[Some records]
━━━━━━━━━━━━━━━━

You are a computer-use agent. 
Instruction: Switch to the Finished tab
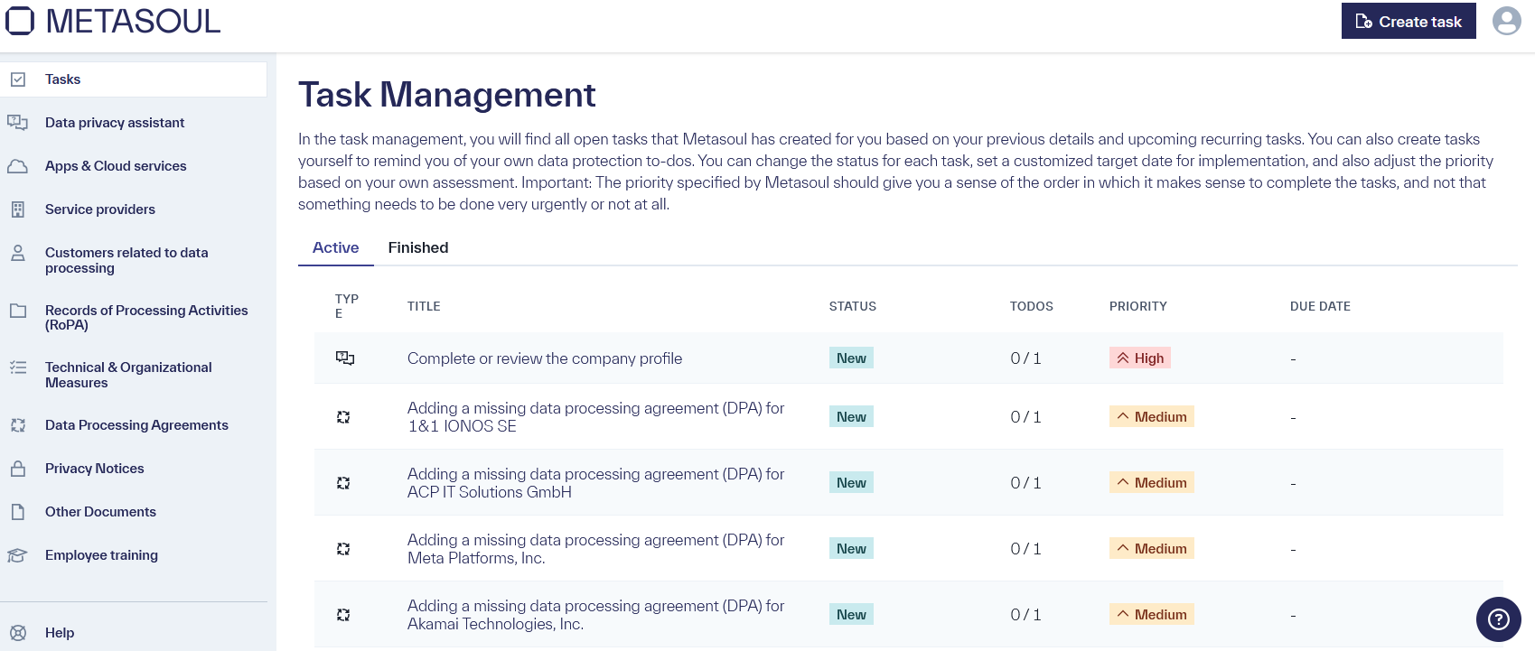pos(417,247)
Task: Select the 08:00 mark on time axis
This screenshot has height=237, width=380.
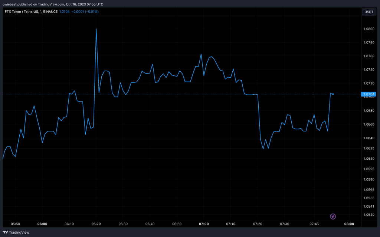Action: [349, 224]
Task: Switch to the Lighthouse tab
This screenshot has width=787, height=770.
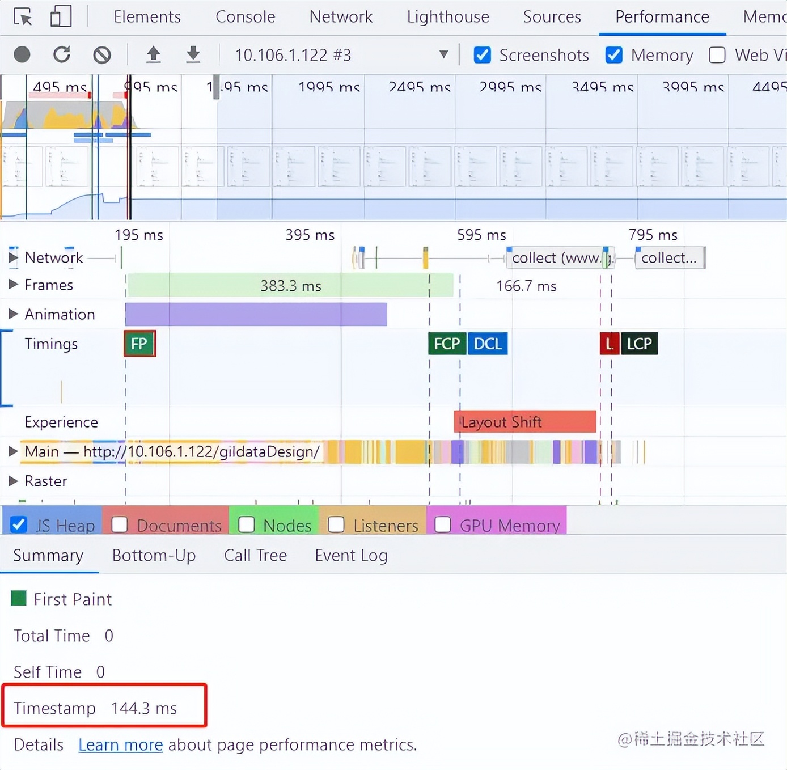Action: pos(447,16)
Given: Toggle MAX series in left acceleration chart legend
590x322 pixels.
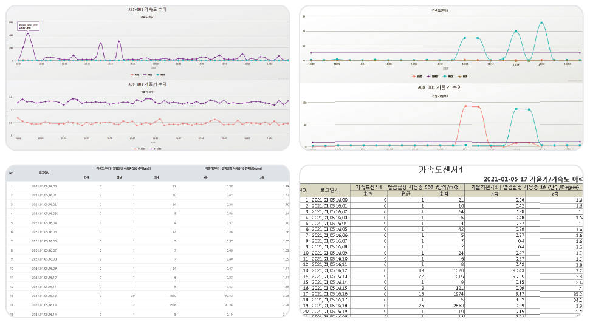Looking at the screenshot, I should (x=146, y=75).
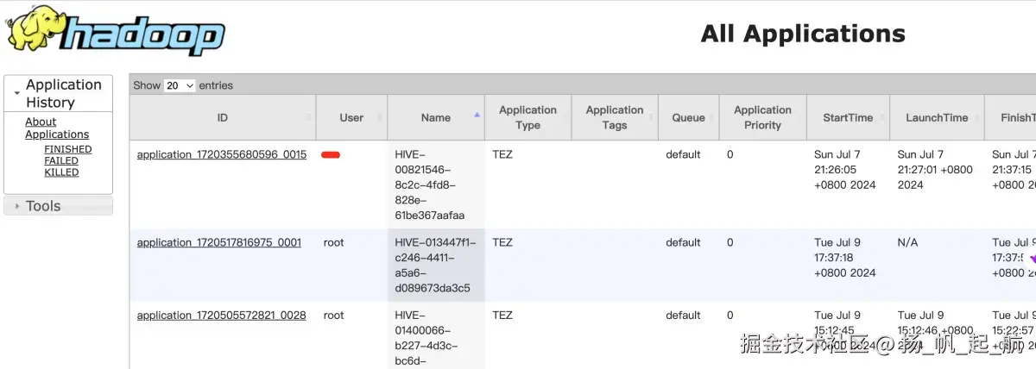1036x369 pixels.
Task: Show FAILED applications list
Action: (x=61, y=161)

━━━━━━━━━━━━━━━━

■ **Task description**
Reproduce every one of the lines above word for word, leaving the pictures out of your answer.

■ **The solution**
You are a computer-use agent. 
Instruction: Switch to the Finished tab
pos(417,247)
Task: Select the 08:00 mark on time axis
This screenshot has height=237, width=380.
Action: [349, 224]
Task: Switch to the Lighthouse tab
This screenshot has width=787, height=770.
Action: pos(447,16)
Given: Toggle MAX series in left acceleration chart legend
590x322 pixels.
Looking at the screenshot, I should (x=146, y=75).
1036x369 pixels.
Task: Show FAILED applications list
Action: (x=61, y=161)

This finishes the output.